Effects of dibutyryl cAMP and bromodeoxyuridine on expression of N-acetylglucosaminyltransferases III and V in GOTO neuroblastoma cells.

The sugar chain structures of the cell surface change dramatically during cellular differentiation. A human neuroblastoma cell line, GOTO, is known to differentiate into neuronal cells and Schwannian cell-like cells on treatments with dibutyryl cAMP and bromodeoxyuridine, respectively. We have examined the expression of UDP-N-acetylglucosamine: beta-D-mannoside beta-1,4N-acetylglucosaminyltransferase III (GnT-III: EC 2.4.1.144) and UDP-N-acetylglucosamine: alpha-6-D-mannoside beta-1,6N-acetylglucosaminyltransferase V (GnT-V: EC 2.4.1.155), two major branch forming enzymes in N-glycan synthesis, in GOTO cells on two distinct directions of differentiation. In neuronal cell differentiation, GnT-III activity showed a slight increase during initial treatment with Bt2cAMP for 4 days and decreased drastically after the fourth day, but the mRNA level of GnT-III did not show a decrease but in fact a slight increase. GnT-V activity increased to approximately two- to three-fold the initial level with increasing mRNA level after 8 days, and lectin blot analysis showed an increase in reactivity to Datsura stramonium (DSA) of the immunoprecipitated neural cell adhesion molecule (NCAM).
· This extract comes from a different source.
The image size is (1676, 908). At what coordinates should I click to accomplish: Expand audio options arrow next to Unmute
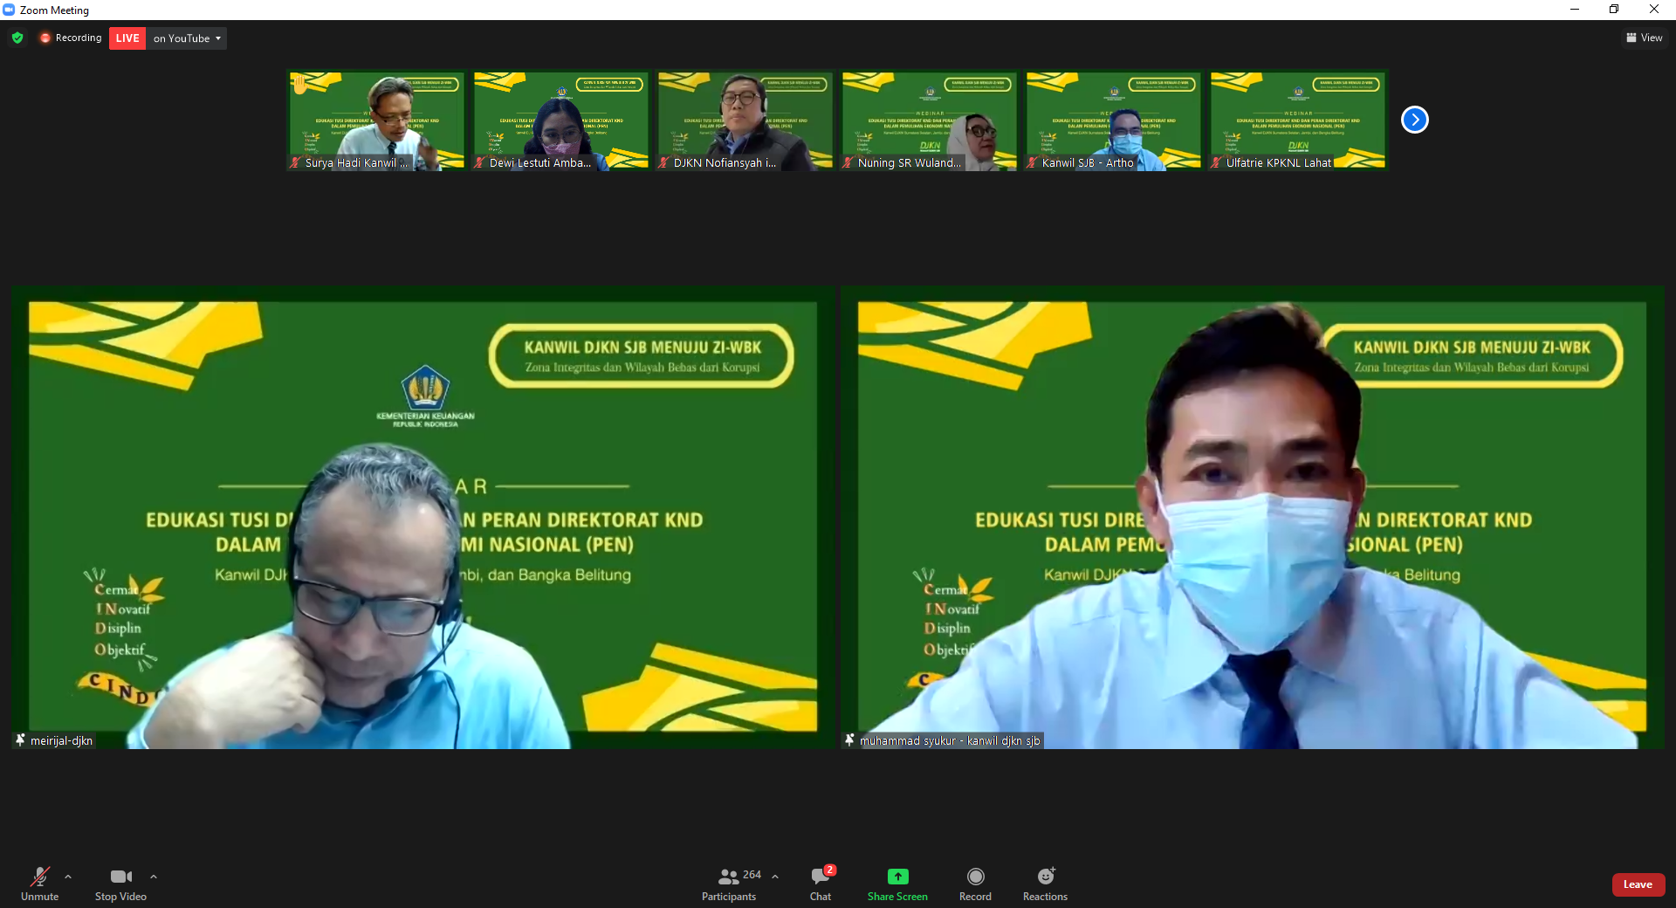pyautogui.click(x=68, y=877)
In Schwannian cell differentiation, the activity and mRNA level of GnT-III showed no significant change on treatment with BrdU. GnT-V activity also showed no change in spite of the gradual increase in the mRNA level. These results suggest that the activation of GnT-V during neuronal cell differentiation of GOTO cells might be a specific change for branch formation in N-glycans, and this affects the sugar chain structures of some glycoproteins such as NCAM.